## [Text excerpt]
——

This is the object_sparsity mechanism.
Spatial coarsening alone reduces data volume by merging nearby vertices into
metanodes, but does not reduce the number of objects. If a tractography
dataset contains one million streamlines, a pyramid level with
bin_ratio = (2, 2, 2) will have ~8× fewer vertices per streamline but
still one million streamlines. For overview rendering, one million even-
coarser streamlines may be far more than necessary.
Object sparsity solves this by explicitly limiting the number of objects at coarser levels, using one of four selection strategies designed to preserve the perceptual quality of the spatial representation.
Technical reference¶
Configuration¶
Object sparsity is specified in level_configs during pyramid construction:
from zarr_vectors.multiresolution.coarsen import build_pyramid
build_pyramid(
"tracts.zarrvectors",
factors=[(2.0, 1.00), (4.0, 4.00)],
)

——

## [Exercise set]
[1] In the object sparsity passage, copy out the stretch from "This is the" through "more than necessary." word for word.
[2] According to the object sparsity passage, why is object sparsity needed in addition to spatial coarsening?

## [Dataset entries]
——

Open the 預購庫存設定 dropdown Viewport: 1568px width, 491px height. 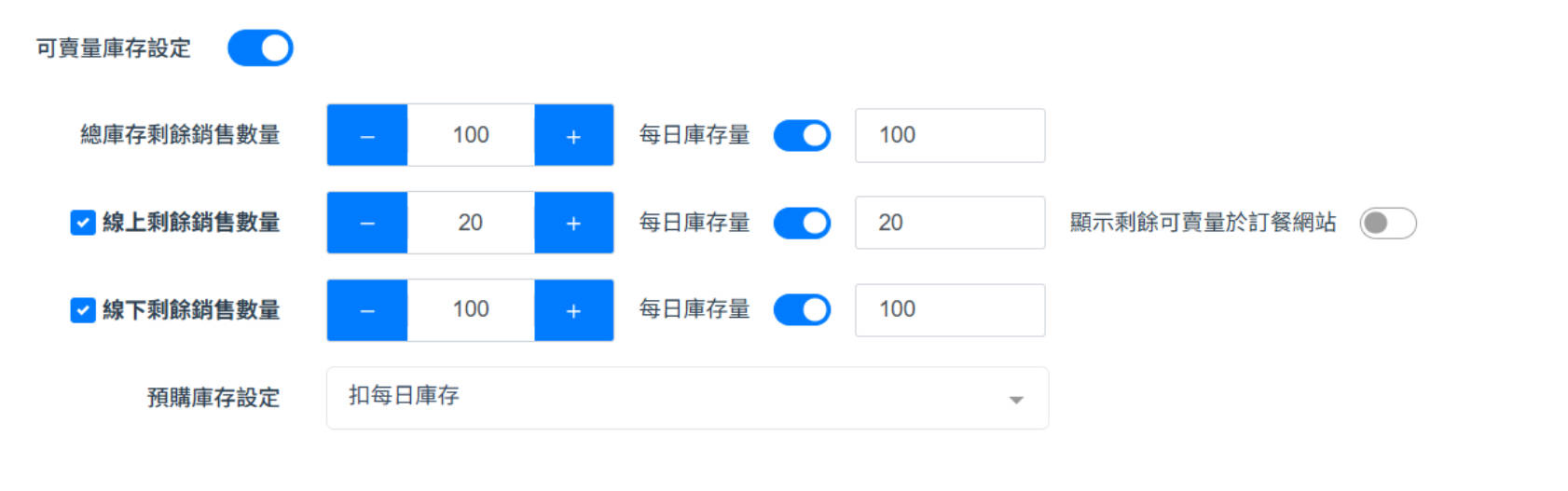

——

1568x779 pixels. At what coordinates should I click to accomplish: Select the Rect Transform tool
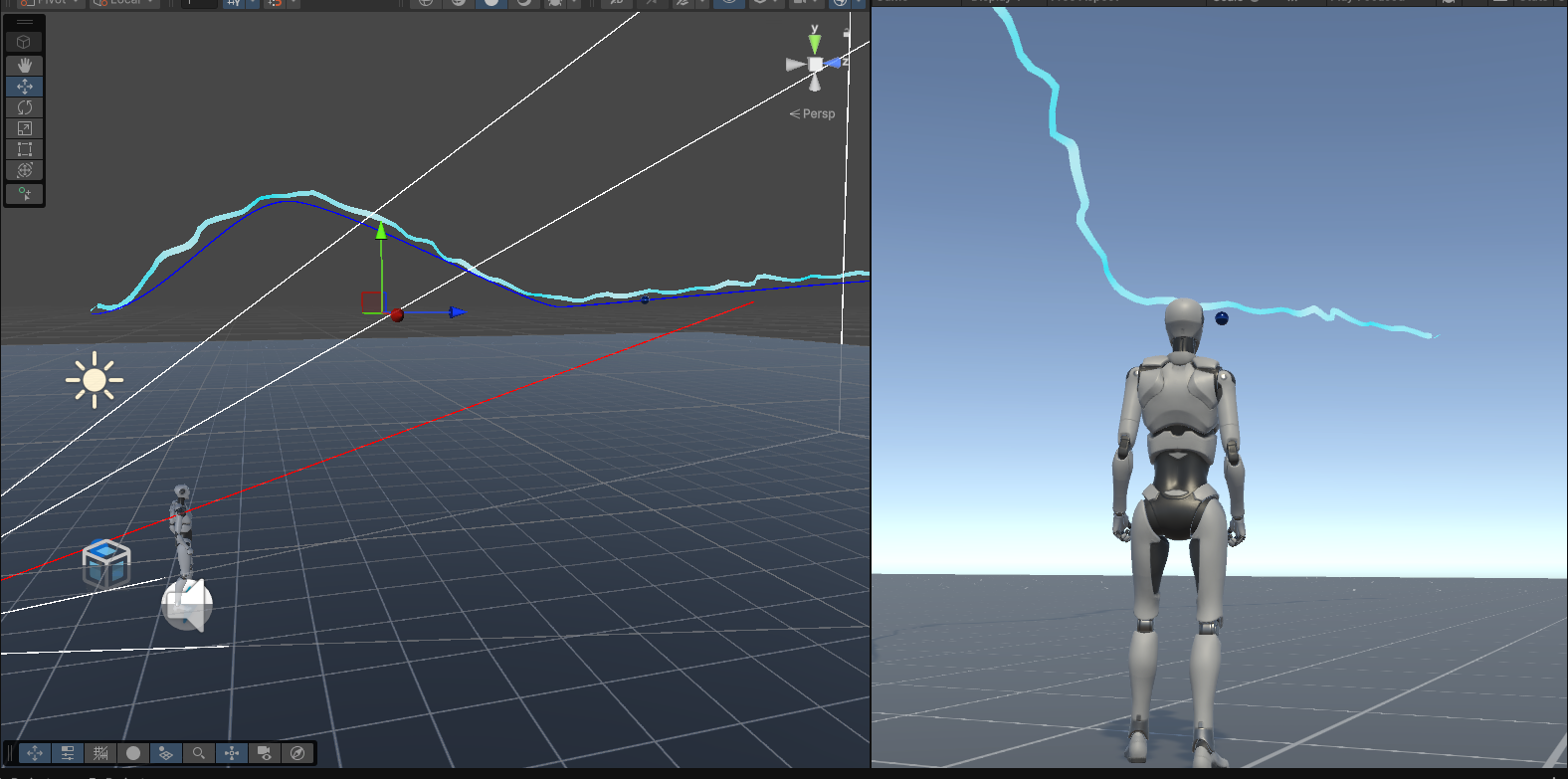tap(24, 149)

——

## [Final answers]
[1]
This is the object_sparsity mechanism.
Spatial coarsening alone reduces data volume by merging nearby vertices into
metanodes, but does not reduce the number of objects. If a tractography
dataset contains one million streamlines, a pyramid level with
bin_ratio = (2, 2, 2) will have ~8× fewer vertices per streamline but
still one million streamlines. For overview rendering, one million even-
coarser streamlines may be far more than necessary.

[2] Spatial coarsening merges nearby vertices into metanodes, which reduces data volume but leaves the number of objects unchanged. A dataset of one million streamlines therefore still has one million streamlines at a coarser level, which may be far more than overview rendering needs. Object sparsity solves this by explicitly limiting the number of objects at coarser levels.